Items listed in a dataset
=-=-=-=-=
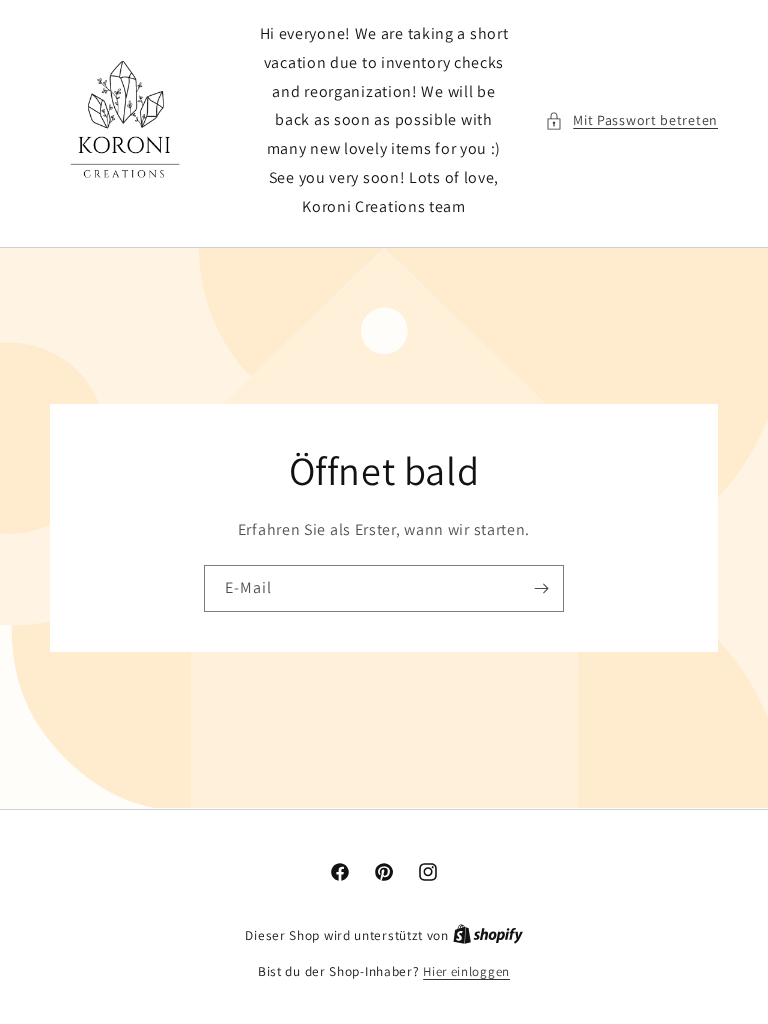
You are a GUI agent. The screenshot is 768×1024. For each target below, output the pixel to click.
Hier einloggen (466, 971)
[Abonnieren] (541, 587)
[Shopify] (488, 935)
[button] (631, 120)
=-=-=-=-=
Task directions >>
Could you please write out the entries exactly as they are, with every picture left out?

Final answer >>
You are a GUI agent. The screenshot is 768×1024. For each target below, output the pixel to click.
Hier einloggen (466, 971)
[Abonnieren] (541, 587)
[Shopify] (488, 935)
[button] (631, 120)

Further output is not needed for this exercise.